The personal data that GMS Group collects may be disclosed to GMS Group of companies, solely for administrative purposes and/or for purposes indicated above and/or suppliers of GMS Group necessary for the adequate fulfilment of the legal obligations and/or the purposes previously indicated.
CONTACT US
If you have any questions about this Policy or our privacy practices, you may contact us at feedback@gms-group.com or write to us at 541 Orchard Road, #19-02 Liat Towers, 238881 Singapore.
COMMERCIAL & PROMOTIONAL COMMUNICATIONS: DO NOT CALL
- If you choose not to receive any promotional communications from us, we will not send you promotional messages and will not share your personal information with our partners or other companies for marketing purposes.

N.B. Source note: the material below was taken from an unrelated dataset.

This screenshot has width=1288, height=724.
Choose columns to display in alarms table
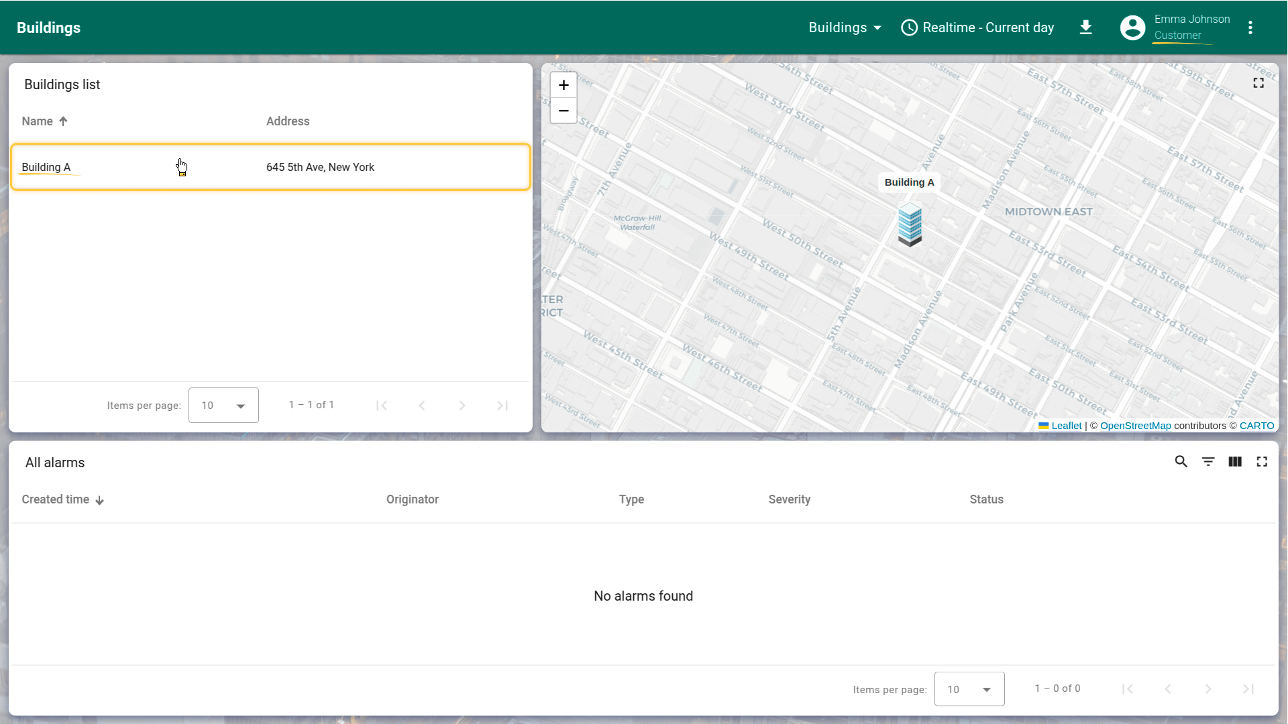pyautogui.click(x=1235, y=462)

- In order to discontinue receiving promotional communications from us, you may Unsubscribe at any time, or you may contact the Program where you are a member or contact our Privacy Officer at privacy@gms-group.com.
- Any customer detail collected on our website, through social media including digital campaigns, emails, landing pages and other offline mediums will allow GMS Associates to call, SMS, Email and chat guests who have filled in their information. By dropping in details, the guest explicitly allows and gives consent to GMS and group companies to call him / her and such commercial & promotional communication would not be considered in violation of Do Not Call registration laws in the countries of operations for GMS.
USER’S RESPONSIBILITY/ DECLARATIONS
The User
- Guarantees that they are of legal age and are persons who can form a legally binding contract under the respective country laws (GMS operates in Asia Pacific) and that the information furnished to GMS is true, accurate, complete and up-to-date. If you are a minor i.e. under the age of 18 years, you may use GMS only with the involvement of a parent or guardian. For these purposes, the user is responsible for the truthfulness of all the data communicated and will keep the information updated, so that said data reflects their actual situation.
- Guarantees that he/she has informed third parties on whose behalf he/she has provided data, where applicable, of the aspects contained in this document. Also guarantees that he/she has obtained the third party’s authorization to provide their data to GMS Group for the purposes indicated.
- Will be responsible for false or inaccurate information provided through the Website and for damages, whether direct or indirect, that this may cause to GMS Group or third parties.
- Accepts and agrees that there may be certain data that we may not allow you to review for legal, security or other reasons.
UPDATES
The
"Last Updated" legend at the bottom of this page indicates when this Privacy Policy was last revised. Any changes will become effective when we post the revised Privacy Policy on the Online Services. Your use of the services following these changes means that you accept the revised Privacy Policy.